Philippe Zaouati, Directeur général de Mirova, Président de « Finance For Tomorow », membre du Hleg (High Level Expert Group On Sustainable Finance)
« Aujourd’hui le climat a besoin de la finance. On le sait et tout le monde en est conscient aujourd’hui, et la finance a besoin de comprendre comment le climat va avoir un impact sur ses équilibres, sur sa stabilité. La notion de risques et la notion d’opportunités sont essentielles »
"Cette semaine est une semaine extrêmement importante pour le climat et pour la finance. Au cours de cette semaine se déroule le grand sommet international qui a été organisé par le Président de la République à l’occasion du 2e anniversaire de l’Accord de Paris. Et c’est surtout le sujet des financements qui va être traitée à Paris. Comment on démontre que les décisions qui ont été prises à Paris sont maintenant opérationnelles, qu’il y a des exemples sur le terrain qui montrent que c’est irréversible, quels que soient les événements et, notamment, le retrait des américains ?
Aujourd’hui le climat a besoin de la finance. On le sait et tout le monde en est conscient aujourd’hui, et la finance a besoin de comprendre comment le climat va avoir un impact sur ses équilibres, sur sa stabilité. La notion de risques et la notion d’opportunités sont essentielles. Et donc on attend surtout que les acteurs du monde financier non seulement fassent des annonces sur la sortie de financement d’industries extrêmement carbonées, mais des annonces également qui vont changer leur business model profondément, la façon dont on fait le métier de financier. C’est là où l’on verra si cette semaine sera un succès ou non." La suite en vidéo
Arnaud Berger, Directeur Prospective, Economie verte et RSE au sein du pôle BPA du Groupe BPCE
"La vision d’une banque universelle et qui plus est, coopérative, est essentielle, car elle assure le trait d’union entre le financement des PME et le financement des acteurs régionaux qui assurent la demande de l’offre verte portée par les grands investissements et la banque d’affaire"
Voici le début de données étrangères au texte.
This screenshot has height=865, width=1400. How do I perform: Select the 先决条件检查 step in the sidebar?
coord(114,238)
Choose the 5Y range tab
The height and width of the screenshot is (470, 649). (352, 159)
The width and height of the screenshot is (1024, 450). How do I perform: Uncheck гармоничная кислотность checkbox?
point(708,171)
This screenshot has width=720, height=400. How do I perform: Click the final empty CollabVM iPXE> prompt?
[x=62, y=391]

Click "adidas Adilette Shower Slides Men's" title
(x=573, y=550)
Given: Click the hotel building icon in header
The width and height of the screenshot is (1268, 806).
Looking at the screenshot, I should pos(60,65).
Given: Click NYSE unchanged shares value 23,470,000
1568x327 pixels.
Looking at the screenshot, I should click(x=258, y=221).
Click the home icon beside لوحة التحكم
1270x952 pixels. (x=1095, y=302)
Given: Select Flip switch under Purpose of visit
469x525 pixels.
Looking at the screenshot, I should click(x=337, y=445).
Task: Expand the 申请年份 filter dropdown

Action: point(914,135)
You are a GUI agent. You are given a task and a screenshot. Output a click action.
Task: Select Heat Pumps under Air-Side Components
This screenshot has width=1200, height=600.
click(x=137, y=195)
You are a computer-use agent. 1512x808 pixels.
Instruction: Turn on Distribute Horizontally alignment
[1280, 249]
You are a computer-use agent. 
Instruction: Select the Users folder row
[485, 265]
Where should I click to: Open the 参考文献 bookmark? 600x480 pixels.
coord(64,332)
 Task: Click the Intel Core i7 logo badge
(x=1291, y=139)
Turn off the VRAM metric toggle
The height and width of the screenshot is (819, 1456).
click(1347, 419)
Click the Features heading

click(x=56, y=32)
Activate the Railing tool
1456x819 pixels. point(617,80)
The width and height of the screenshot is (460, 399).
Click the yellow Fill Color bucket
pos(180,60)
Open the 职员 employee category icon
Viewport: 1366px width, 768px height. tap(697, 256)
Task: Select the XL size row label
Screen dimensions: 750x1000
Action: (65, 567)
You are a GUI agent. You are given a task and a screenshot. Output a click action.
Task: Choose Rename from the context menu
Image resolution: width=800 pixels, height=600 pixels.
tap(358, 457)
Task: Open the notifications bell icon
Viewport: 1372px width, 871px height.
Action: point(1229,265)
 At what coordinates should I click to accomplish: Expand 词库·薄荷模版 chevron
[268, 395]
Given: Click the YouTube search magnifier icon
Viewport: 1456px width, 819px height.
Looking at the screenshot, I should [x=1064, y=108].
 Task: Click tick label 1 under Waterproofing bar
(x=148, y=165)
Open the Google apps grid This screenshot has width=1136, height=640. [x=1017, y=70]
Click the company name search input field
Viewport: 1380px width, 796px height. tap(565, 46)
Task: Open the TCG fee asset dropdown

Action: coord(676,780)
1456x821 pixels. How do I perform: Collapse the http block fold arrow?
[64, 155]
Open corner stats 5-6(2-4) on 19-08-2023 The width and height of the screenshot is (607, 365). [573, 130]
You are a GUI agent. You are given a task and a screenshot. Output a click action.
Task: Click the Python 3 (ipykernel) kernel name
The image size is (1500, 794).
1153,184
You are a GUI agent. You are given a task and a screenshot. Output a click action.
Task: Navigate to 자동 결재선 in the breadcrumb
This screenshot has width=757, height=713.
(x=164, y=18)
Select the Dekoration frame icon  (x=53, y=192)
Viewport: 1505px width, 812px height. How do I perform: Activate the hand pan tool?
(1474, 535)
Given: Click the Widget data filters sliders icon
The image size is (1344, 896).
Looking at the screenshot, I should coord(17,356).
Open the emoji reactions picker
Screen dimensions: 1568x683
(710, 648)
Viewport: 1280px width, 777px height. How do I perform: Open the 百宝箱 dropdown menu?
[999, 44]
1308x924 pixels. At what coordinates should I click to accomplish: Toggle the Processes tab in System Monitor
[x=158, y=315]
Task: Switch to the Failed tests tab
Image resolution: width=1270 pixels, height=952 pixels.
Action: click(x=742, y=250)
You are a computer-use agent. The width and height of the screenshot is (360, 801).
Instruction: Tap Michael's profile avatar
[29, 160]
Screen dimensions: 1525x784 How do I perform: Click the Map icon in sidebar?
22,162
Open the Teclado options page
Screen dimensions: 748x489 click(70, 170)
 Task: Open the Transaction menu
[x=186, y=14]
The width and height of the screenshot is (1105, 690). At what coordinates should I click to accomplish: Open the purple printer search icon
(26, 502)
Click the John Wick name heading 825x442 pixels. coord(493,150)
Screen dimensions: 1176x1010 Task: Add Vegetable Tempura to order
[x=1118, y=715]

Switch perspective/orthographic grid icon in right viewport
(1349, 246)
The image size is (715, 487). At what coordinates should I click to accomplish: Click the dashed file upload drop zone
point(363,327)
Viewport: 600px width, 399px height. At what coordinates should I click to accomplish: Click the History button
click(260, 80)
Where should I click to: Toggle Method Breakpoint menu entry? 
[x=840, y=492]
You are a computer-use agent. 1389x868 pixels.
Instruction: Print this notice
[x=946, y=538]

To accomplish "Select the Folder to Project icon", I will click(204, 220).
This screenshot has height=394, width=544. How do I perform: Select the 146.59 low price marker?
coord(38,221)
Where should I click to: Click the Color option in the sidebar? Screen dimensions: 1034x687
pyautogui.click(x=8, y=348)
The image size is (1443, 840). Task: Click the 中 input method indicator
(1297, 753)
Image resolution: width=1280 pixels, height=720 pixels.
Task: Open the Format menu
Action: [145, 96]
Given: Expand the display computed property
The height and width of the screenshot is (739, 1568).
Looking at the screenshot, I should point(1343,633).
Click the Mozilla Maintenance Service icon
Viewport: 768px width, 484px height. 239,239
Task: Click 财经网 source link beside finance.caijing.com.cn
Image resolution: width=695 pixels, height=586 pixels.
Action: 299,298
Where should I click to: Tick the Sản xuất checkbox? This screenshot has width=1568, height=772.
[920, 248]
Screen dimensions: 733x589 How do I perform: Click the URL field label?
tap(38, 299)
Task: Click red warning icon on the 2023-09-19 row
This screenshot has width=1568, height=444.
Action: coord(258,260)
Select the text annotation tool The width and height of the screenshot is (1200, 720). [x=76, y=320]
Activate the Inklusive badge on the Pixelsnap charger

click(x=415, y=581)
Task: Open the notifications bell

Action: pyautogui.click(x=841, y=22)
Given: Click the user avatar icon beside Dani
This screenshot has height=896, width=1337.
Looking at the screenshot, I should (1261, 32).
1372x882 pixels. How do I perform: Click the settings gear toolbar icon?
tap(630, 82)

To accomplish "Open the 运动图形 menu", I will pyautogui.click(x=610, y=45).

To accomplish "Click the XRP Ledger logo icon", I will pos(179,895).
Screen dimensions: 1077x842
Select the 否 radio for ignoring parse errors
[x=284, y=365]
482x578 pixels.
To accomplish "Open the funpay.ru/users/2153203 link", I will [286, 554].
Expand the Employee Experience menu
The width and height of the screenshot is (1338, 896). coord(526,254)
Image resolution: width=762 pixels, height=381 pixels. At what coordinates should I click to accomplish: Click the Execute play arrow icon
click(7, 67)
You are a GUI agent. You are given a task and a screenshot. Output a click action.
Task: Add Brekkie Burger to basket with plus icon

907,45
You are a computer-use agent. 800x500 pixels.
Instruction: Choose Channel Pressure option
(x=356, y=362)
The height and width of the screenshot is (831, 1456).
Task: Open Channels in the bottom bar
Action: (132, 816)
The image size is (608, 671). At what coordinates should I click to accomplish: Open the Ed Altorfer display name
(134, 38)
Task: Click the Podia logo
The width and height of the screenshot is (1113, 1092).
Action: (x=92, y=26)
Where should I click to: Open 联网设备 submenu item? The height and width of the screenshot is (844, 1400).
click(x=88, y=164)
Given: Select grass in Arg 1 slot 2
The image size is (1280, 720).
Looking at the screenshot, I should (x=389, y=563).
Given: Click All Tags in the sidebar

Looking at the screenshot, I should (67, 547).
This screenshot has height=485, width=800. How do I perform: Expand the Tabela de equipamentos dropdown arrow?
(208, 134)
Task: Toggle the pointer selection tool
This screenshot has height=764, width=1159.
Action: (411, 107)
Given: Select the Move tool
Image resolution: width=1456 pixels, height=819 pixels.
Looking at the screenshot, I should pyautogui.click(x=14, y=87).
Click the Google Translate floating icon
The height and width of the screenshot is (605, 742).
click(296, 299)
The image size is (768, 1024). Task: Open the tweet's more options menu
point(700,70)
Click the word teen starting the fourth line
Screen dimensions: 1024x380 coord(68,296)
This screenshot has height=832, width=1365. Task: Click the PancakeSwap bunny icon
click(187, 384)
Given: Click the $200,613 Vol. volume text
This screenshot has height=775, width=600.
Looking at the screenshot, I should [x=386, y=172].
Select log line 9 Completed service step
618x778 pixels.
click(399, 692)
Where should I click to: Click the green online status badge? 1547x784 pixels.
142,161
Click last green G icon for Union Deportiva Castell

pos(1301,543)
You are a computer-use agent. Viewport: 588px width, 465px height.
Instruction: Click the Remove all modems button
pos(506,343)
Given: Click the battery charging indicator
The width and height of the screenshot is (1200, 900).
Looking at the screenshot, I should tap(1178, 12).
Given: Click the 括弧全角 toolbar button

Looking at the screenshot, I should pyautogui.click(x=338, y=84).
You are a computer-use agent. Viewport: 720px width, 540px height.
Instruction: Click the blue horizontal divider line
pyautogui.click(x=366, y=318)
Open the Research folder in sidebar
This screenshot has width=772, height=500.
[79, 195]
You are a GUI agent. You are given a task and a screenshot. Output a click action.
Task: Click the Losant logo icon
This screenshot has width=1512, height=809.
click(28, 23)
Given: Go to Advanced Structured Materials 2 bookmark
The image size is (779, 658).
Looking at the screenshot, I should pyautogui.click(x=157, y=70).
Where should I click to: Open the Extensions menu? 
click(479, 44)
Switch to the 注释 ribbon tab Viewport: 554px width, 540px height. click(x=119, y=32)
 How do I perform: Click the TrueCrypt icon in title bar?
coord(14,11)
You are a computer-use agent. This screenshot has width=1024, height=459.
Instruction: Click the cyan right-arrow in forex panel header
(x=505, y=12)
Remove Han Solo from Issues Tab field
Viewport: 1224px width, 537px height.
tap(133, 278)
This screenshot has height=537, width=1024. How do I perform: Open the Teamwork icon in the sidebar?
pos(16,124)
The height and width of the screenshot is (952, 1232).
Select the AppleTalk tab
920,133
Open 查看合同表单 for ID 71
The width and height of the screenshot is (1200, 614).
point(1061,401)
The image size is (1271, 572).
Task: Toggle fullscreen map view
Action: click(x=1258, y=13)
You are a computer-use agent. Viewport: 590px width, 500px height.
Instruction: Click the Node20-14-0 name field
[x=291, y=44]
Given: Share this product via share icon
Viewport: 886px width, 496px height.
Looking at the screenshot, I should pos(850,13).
Paris accueille le 11,12 et 13 décembre 2017, plusieurs conférences sur la finance climat avec en point d’orgue le One Planet Summit, portée par la présidence de la République et dédié à la finance publique et privée au service de l’action climat. Comment cette question du climat est-elle abordée dans une vision bancaire et qui plus est, commerciale ?
"Depuis la COP21 et l’accord de Paris, en toile de fond des négociations sur la lutte contre le changement climatique, se cache une compétition économique autour des filières bas-carbone que constituent les énergies renouvelables. Depuis 2009, l’énergie verte, photovoltaïque et éolienne en tête, devient beaucoup plus compétitive que les énergies classiques, charbon et pétrole. Ce bouleversement du marché de l’énergie entraine dans son sillage toutes les autres filières industrielles et commerciales (cf. immobilier, mobilité, industrie….).
Concrètement ce changement de choix d’énergie nécessite des investissements considérables que les Etats n’ont plus vocation à soutenir seul, au vu de l’amélioration de la profitabilité, mais à accompagner en facilitant les règles d’intervention des banques privées. C’est dans ce cadre que les acteurs de la finance sont associés aux négociations climatiques avec un momentum qui y est consacré ces 3 jours à Paris.
L’objet des négociations internationales sur la finance climat est double :
- Amplifier les investissements verts
- Communiquer et sensibiliser tous les acteurs au risque climatique
Cela tend à organiser le marché de la croissance verte et renforcer la coopération entre les différentes filières et les pays."
Pourquoi le Groupe BPCE est-il si présent dans ces négociations ?
"Parce que le Groupe BPCE a su développer plusieurs expertises sur ces marchés en structuration. Mais aussi afin de contribuer à la construction de ces nouveaux standards qui deviennent hautement concurrentiels et éviter de favoriser des projets trop peu représentatifs de la croissance verte. Car l’enjeu est bien celui d’une compétition internationale entre grandes zones économiques.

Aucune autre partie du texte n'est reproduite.